As of February 2018, Reuters published an article stating the Mexican government has not properly investigated the Pegasus spyware usage to spy news journalists.

==Andrés Sepúlveda claims of hacking the Mexican presidential election, 2012==
On March 31, 2016, in an article published by magazine Bloomberg Business Week a Colombian, a hacker named Andrés Sepúlveda claimed to have paid $600,000 pesos, by the "Institutional Revolutionary Party (PRI)" for hacking files (including phone calls, e-mails and strategies) pertaining Peña Nieto's rivals respective political campaigns, and also manipulate social media to create fake news against his opponents with 30,000 fakes Twitter accounts whom helped him create fake trending topics, and the perception of public enthusiasm towards Peña Nieto's 2012 presidential campaign. The election day he claims to have been watching a Live feed on Bogota, Colombia and to start destroying evidence (USBs, cellphones, computers) right after Peña Nieto was declared winner. He said he was helped by a team of 6 hackers, which he led. He also claims to have helped hack elections from other Latin American countries including Nicaragua, Panama, Honduras, El Salvador, Colombia, Costa Rica, Guatemala and Venezuela, but said his Mexican operation was "the most complex by far". The hacker is on a 10-year prison sentence for confessing and proving crimes on helping the campaign of Ivan Zuloagawithin his native Colombia. While Juan José Rendón whom Sepúlveda describes as his accomplice hasn't been proved guilty and still remains free. The National Action Party (PAN) requested an investigation, but on May 4, 2016, the Consejo General del Instituto Nacional Electoral (General Council of the National Electoral Institute) discarded the investigation describing it as "frivolous" and that it was based on a single journalistic note. presidential counselor Ciro Murayama said there wasn't enough evidence to lead an investigation, and that they would sue PAN for promoting unjustified investigations, leading to sourness between both political parties.
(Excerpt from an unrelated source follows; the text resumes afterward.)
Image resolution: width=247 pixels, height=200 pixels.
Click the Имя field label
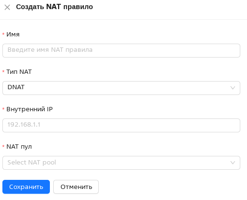pos(13,35)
==Influence of perceived media manipulation of news in Mexican popular culture==
The controversies regarding the perceived Televisa news media coverage in favor of the PRI, and the spreading of fake news by the Mexican government, has influenced Mexican popular culture. Director and writer Luis Estrada released the black-comedy film The Perfect Dictatorship (2014), it was based on the perceived media manipulation in Mexico. Set in a Mexico with a tightly controlled media landscape, the plot centered on a corrupt politician (a fictional stand-in for Enrique Peña Nieto) from a political party (serving as a fictional stand-in for the PRI), and how he makes a deal with TV MX (which serves as a stand-in to Televisa) to manipulate the diffusion of news towards his benefit, in order to save his political career.